▶ **What you need to do**
Rewrite the items between the lines holding "Click 0.03 Lots on the 39.77 trade" and "pos(362,37)", inclusive, with "Screen dimensions" changed to "Display size" and everything else left as it is. Omit the pictures from your answer.

▶ **Given records**
* * * * * * *
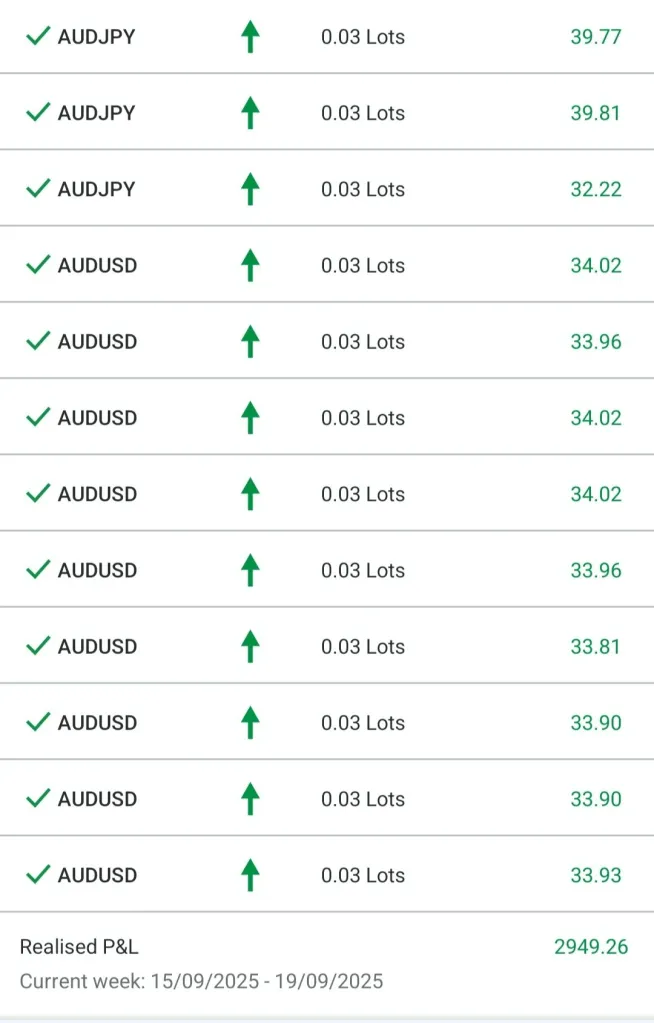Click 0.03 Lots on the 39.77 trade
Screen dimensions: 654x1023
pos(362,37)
* * * * * * *
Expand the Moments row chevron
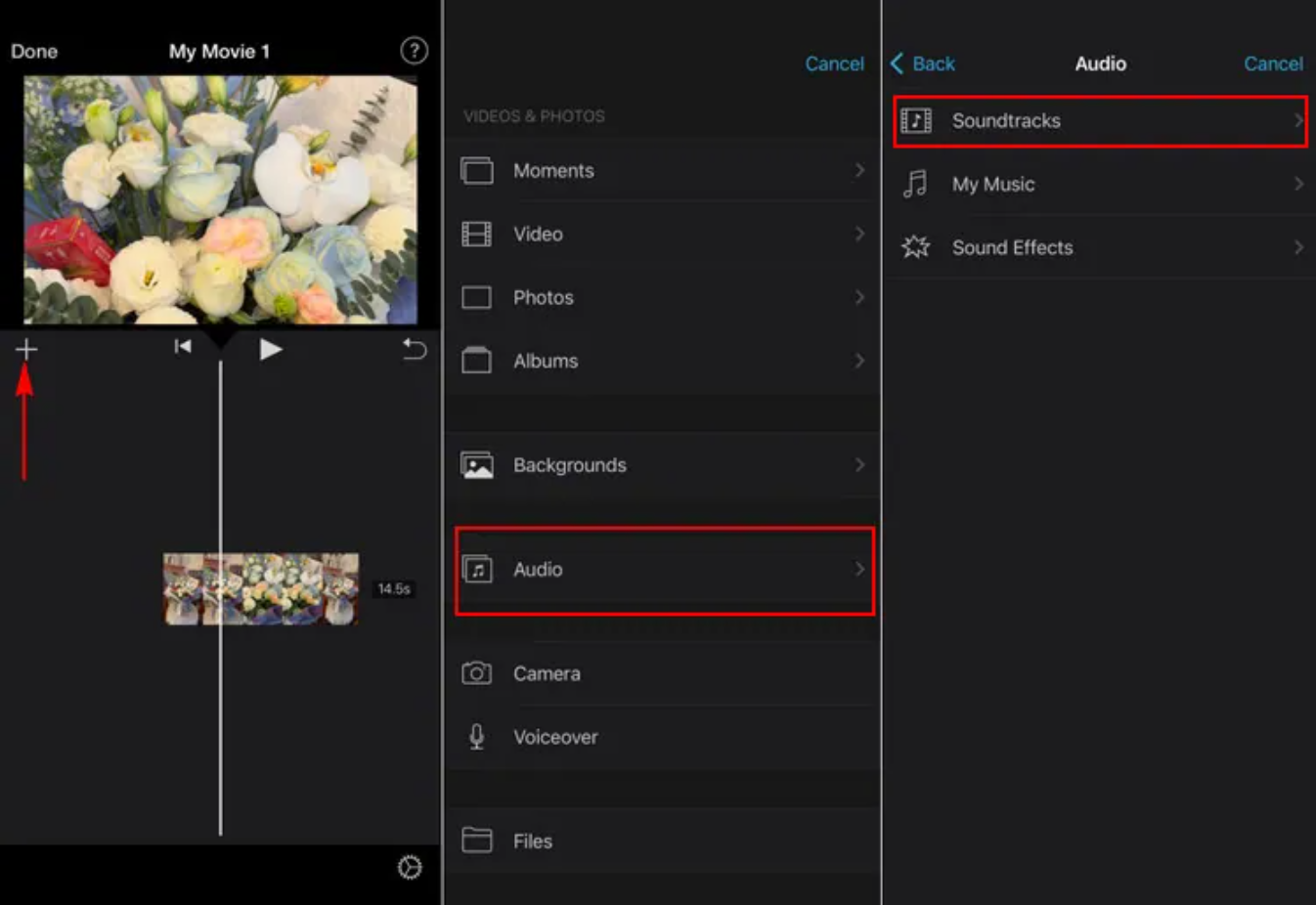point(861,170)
* * * * * * *
▶ **Result for this exercise**
Click 0.03 Lots on the 39.77 trade
Display size: 654x1023
pos(362,37)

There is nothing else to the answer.